Brano mostrato →
· · · · ·
Oppure puoi prendere un pennarello più sottile e utilizzare diversi tratti per oscurare le parole in più. Puoi fare delle linee sottili orizzontali o verticali, creare dei reticolati, o dei disegni come gli scarabocchi zen. Puoi pure prendere gli acquerelli e metterti a dipingere.

Anche in questa fase bisogna fare esercizio di pazienza: troppa fretta nel cancellare rovina la resa estetica del lavoro.

Scrivere senza dover scrivere

So che per molte persone risulta difficile avvicinarsi alla scrittura (per non parlare della poesia) perché tendiamo a essere un po' intimoriti davanti alla pagina bianca. Ci viene in mente la scuola, i temi in classe, il giudizio degli insegnanti. Scrivere per molti è un gesto innaturale: ci si sforza di trovare le parole e di comporre le frasi, come se per scrivere bisognasse attingere a risorse diverse da quelle che utilizziamo già abitualmente per parlare e per esprimerci.

Queste pratiche a me sembrano interessanti anche per questo: non devi scrivere dal nulla, ma solo di ricomporre un testo che già c'è, e questo penso possa in qualche modo aiutare ad abbattere qualche barriera e a rendere la scrittura un'attività più naturale.

E dall'altra parte, chi invece è abituato a scrivere, ma non ha dimestichezza con il disegno o la pittura, può trovare piacevole riuscire a creare qualcosa di visivo anche senza particolari abilità manuali. Consente di lavorare con le parole in un modo nuovo.
· · · · ·
Sezione dati →

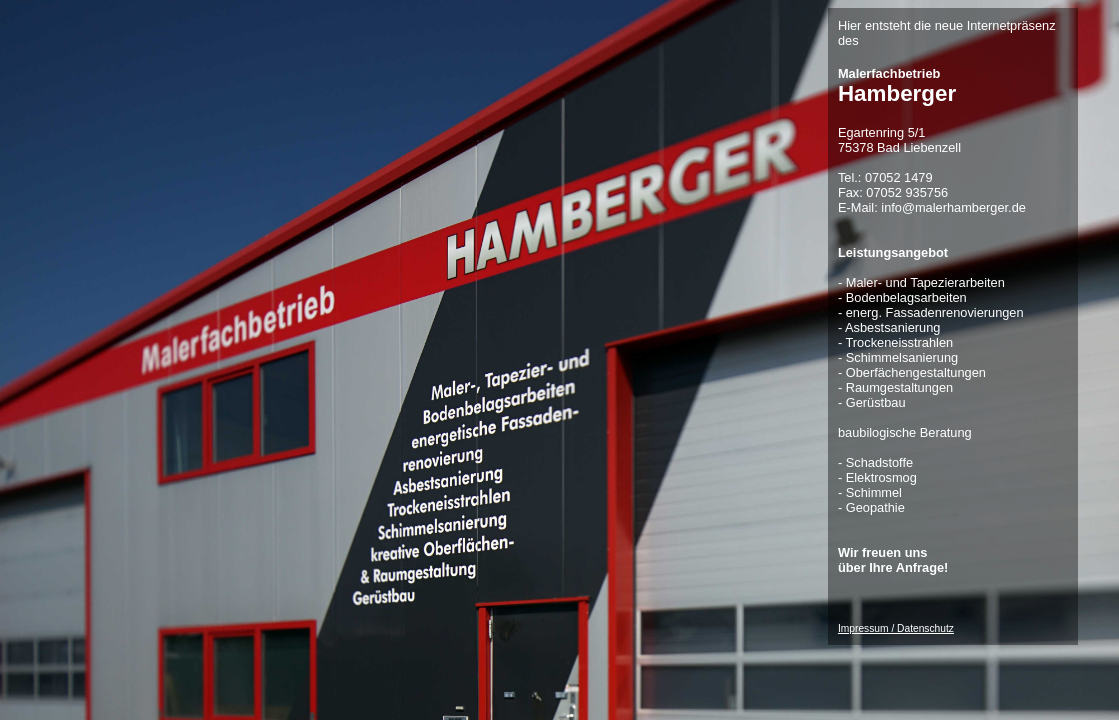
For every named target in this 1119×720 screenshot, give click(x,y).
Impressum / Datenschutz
· · · · ·
Trascrivi il brano mostrato partendo dal punto che contiene "So che per molte" e fermandoti dopo "un'attività più naturale.", sostituendo "scrittura" con "narrativa". Il materiale riportato dopo il brano è separato da esso.

So che per molte persone risulta difficile avvicinarsi alla narrativa (per non parlare della poesia) perché tendiamo a essere un po' intimoriti davanti alla pagina bianca. Ci viene in mente la scuola, i temi in classe, il giudizio degli insegnanti. Scrivere per molti è un gesto innaturale: ci si sforza di trovare le parole e di comporre le frasi, come se per scrivere bisognasse attingere a risorse diverse da quelle che utilizziamo già abitualmente per parlare e per esprimerci.

Queste pratiche a me sembrano interessanti anche per questo: non devi scrivere dal nulla, ma solo di ricomporre un testo che già c'è, e questo penso possa in qualche modo aiutare ad abbattere qualche barriera e a rendere la narrativa un'attività più naturale.